In order to provide the gravitas expected of a mayor, Mr Simon will have to overcome mistakes committed earlier in his career.

He is best known for being one of 17 Labour backbenchers to call publicly for Tony Blair to resign as Prime Minister in 2006.

During the same year he attracted criticism after creating a YouTube spoof of David Cameron’s video blog, in which, pretending to be Cameron, he offered viewers one of his children and the opportunity to sleep with his wife.

The stunt was generally regarded as tasteless by many Conservative and some Labour members.

Mr Simon said a highly visible and active mayor would stand a better chance of solving Birmingham’s “chronic” unemployment problem. He promised to make economic development and job creation the main priorities of his administration, adding that Birmingham “has not done very well in these areas in the past”.

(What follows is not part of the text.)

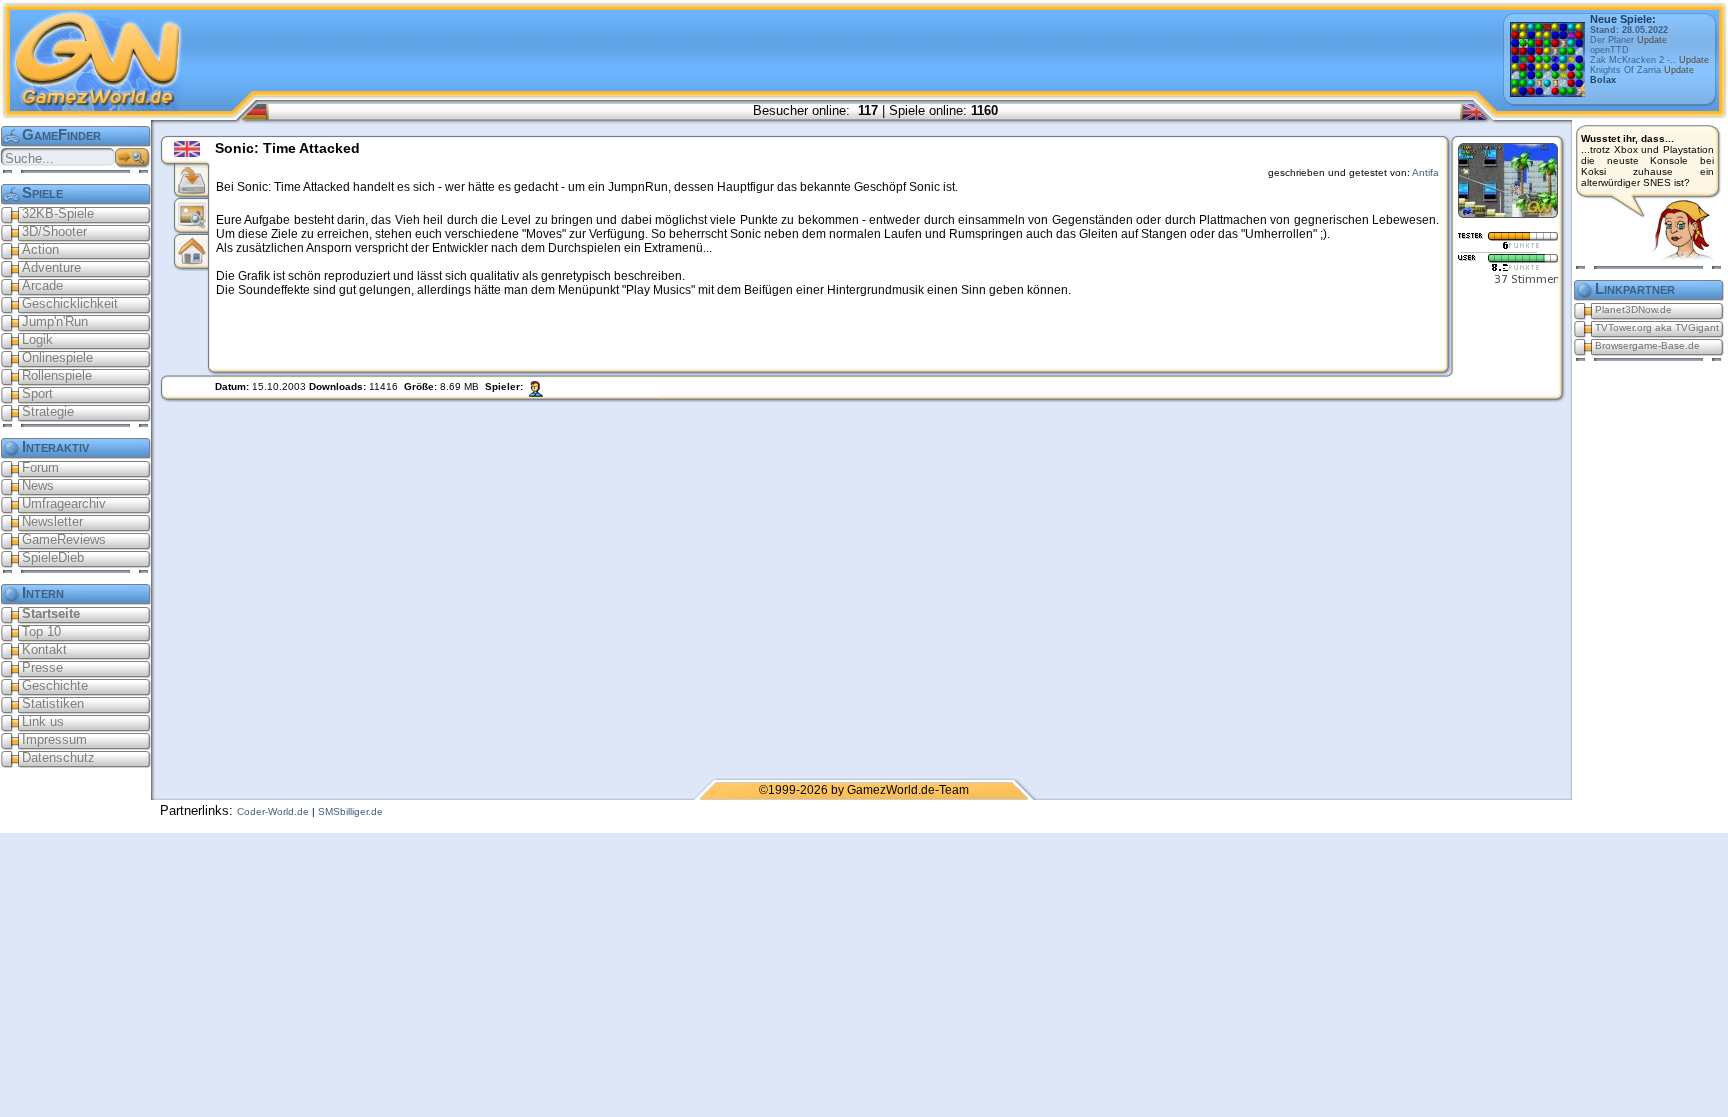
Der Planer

He would look to introduce a system of low-interest cash loans for graduates from Birmingham universities wishing to start up their own businesses in an attempt to stop the damaging brain-drain of talent from the city.

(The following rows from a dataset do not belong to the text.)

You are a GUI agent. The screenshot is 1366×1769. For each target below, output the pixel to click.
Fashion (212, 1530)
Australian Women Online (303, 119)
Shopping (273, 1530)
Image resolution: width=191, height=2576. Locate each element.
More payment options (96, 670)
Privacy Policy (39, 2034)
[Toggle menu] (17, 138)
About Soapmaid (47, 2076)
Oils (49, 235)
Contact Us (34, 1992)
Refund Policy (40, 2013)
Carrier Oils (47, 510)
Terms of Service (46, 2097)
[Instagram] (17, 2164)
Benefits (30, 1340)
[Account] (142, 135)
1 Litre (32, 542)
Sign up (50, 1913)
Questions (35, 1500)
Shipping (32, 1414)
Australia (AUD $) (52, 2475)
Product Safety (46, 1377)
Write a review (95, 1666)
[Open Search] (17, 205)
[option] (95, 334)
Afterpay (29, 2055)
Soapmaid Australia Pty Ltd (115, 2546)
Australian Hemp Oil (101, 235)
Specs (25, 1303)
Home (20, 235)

“We have high quality universities in Birmingham, but graduates from these universities are disproportionately unlikely to settle in Birmingham when they finish their studies and get a job. We have to change that,” Mr Simon added.

By far the most powerful argument in favour of having an elected mayor, he believes, is the direct accountability the role offers.

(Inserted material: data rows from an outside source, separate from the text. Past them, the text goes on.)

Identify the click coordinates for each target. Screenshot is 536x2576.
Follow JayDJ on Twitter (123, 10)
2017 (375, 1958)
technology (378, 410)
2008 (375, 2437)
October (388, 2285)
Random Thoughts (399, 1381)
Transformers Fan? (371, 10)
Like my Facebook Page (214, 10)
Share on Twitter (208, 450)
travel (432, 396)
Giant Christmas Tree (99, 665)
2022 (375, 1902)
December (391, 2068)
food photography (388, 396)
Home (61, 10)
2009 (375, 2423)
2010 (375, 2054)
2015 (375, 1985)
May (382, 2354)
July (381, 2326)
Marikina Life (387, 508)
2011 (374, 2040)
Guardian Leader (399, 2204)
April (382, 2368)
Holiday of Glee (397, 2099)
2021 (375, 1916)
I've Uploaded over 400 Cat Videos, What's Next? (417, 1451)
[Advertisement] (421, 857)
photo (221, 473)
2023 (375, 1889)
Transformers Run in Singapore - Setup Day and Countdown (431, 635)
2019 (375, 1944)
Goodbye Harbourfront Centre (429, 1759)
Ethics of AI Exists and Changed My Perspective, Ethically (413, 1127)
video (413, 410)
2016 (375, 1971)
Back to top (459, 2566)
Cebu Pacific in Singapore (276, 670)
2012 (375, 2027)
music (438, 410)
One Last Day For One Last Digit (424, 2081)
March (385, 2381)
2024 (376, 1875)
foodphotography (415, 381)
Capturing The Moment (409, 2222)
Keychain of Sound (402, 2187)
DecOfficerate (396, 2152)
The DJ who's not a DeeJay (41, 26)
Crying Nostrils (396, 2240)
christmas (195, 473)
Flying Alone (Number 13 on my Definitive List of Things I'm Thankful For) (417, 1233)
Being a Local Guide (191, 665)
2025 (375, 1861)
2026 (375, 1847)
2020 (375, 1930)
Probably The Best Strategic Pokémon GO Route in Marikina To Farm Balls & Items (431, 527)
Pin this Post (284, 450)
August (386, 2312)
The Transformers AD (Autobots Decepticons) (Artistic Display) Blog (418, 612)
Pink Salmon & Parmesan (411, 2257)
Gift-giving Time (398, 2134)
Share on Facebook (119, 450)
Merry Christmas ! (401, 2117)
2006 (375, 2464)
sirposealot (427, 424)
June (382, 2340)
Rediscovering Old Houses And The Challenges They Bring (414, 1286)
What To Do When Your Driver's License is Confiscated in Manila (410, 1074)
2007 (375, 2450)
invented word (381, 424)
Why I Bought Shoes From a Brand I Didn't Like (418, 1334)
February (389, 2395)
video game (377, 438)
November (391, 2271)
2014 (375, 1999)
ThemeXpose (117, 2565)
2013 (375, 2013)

He added: “There is nowhere to hide for the elected mayor. People think it sounds a bit soft but it’s actually very hard.

“If 200,000 people vote for me to be mayor then that’s a massive responsibility. They will have placed their trust in me and they expect results. You have four years to deliver or you are kicked out.”

He believes that Birmingham must rely far more on self-help and not expect to be bailed out by the Government, adding that even with difficulties posed by the credit crunch and recession he does not believe council leaders have done all they could to kick-start the city’s economy.

“All the evidence is clear. You can’t look to Ministers in London to solve Birmingham’s problems when it comes to employment. The UK constituencies with the highest rate of unemployment are all in Birmingham. That’s not a problem for Ministers in London. They don’t care. If an elected mayor doesn’t take responsibility for this, then who can?,” he added.

Mr Simon is urging Brummies to be proud of their city, noting that there is a tendency to downplay its successes. He tells of visiting colleges where young people remain convinced that Birmingham and the West Midlands no longer produces cars, and even when told about Jaguar and Land Rover insist that parts are made abroad, shipped to this country and fitted together by unskilled, cheap labour.

Even when told that this is not true, they remain sceptical because they have heard so many times that manufacturing in Birmingham is dead.

Mr Simon added: “We have got lots of things to be proud of in Birmingham, but we don’t always sell our story well. We are one of the world’s great multi-racial cities where normally people get on pretty well with each other and we should be proud of that. We should be talking about this and it should be one of the reasons why people want to come to Birmingham.”

He speaks of a culture shock when Birmingham gets an elected mayor, quoting research showing 60 per cent of people are likely to be able to name a mayor against only 20 per cent who are able to identify a council leader.

“The biggest change will be that most people will know who is in charge. There will be a face and a name,” he said.

And in a direct shot at the current administration, Mr Simon was sharply critical of city council chief executive Stephen Hughes, whom he believes has too much power for an unelected official.

He added: “Mr Hughes is currently the biggest influence in Birmingham but he is not democratically accountable to anyone. No one has heard of him.

“With an elected mayor it wouldn’t be like that. There is nowhere to hide for an elected mayor who gets things wrong.”